Kepada awak media Humas PTPN 2 Rahmat Kurniawan, Selasa (28/06/2022) mengatakan,PTPN2 sudah berkomitmen menolak eksekusi yang dilakukan oleh PN Lubukpakam karena tidak beralasan dan lahan mereka bukan exs PTP IX seperti yang disengketakan dan di gugat oleh Rokani dkk.

“Objek lahan ini merupakan HGU kebun rambung Afdeling III Kebun Penara PTP 2 dan sekarang PTPN 2 dan hingga kini masih aktif, bukan objek yang digugat oleh Rokani dkk,” sebut Rahmat Kurniawan.

Sementara ratusan orang, massa kelompok Tani Rokani dkk dan HKTI berkumpul di posko mereka di atas lahan garapan berjarak 500 meter dari lahan afdeling 3 Kebun Penara tempat massa PTPN2 dan sejumlah orang berpakaian preman dan berpita merah yang disebut dari organisasi Pujakesuma.

Massa memadati persimpangan tiga pertemuan jalan keluar masuk Desa Penara Kebun dengan Jalan Arteri Bandara Kualanamu tepatnya beberapa puluh meter dari pintu tol keluar bandara Kualanamu.
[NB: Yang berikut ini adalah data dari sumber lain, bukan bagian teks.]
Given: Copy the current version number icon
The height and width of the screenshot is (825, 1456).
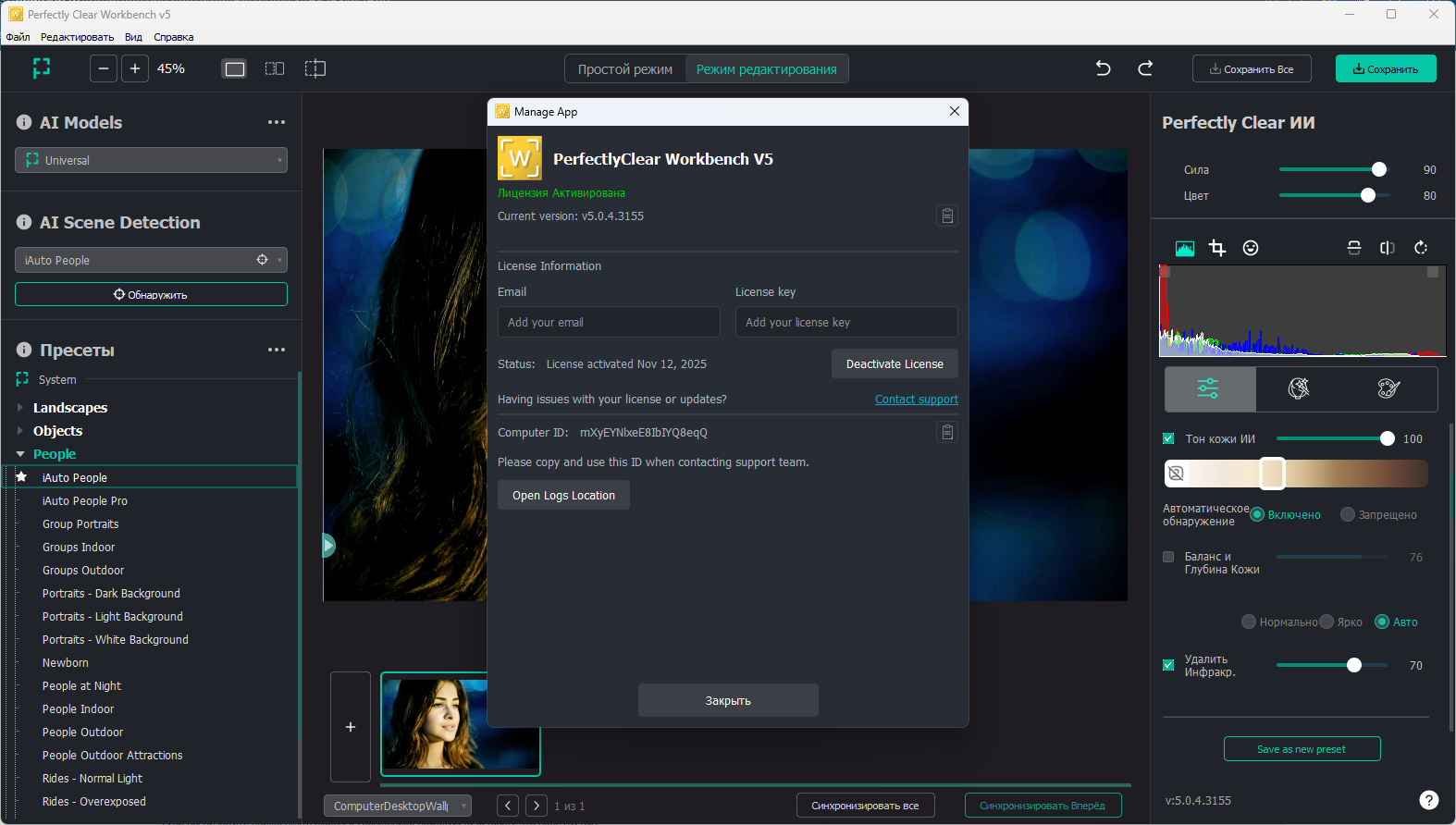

Untuk mengantisipasi bentrokan kedua kelompok massa ratusan petugas Kepolisian Polresta Deliserdang berjaga dilokasi di pimpin langsung Wakapolresta Deliserdang.

Sementara jalan masuk dari arah jalan Arteri yang berbatasan dengan Desa Penara dan Desa Penara Kebun juga sempat diblokir dengan mobil oleh massa berpakaian bebas memakai pita merah. Banyak kendaraan yang hendak melintas terpaksa putar balik.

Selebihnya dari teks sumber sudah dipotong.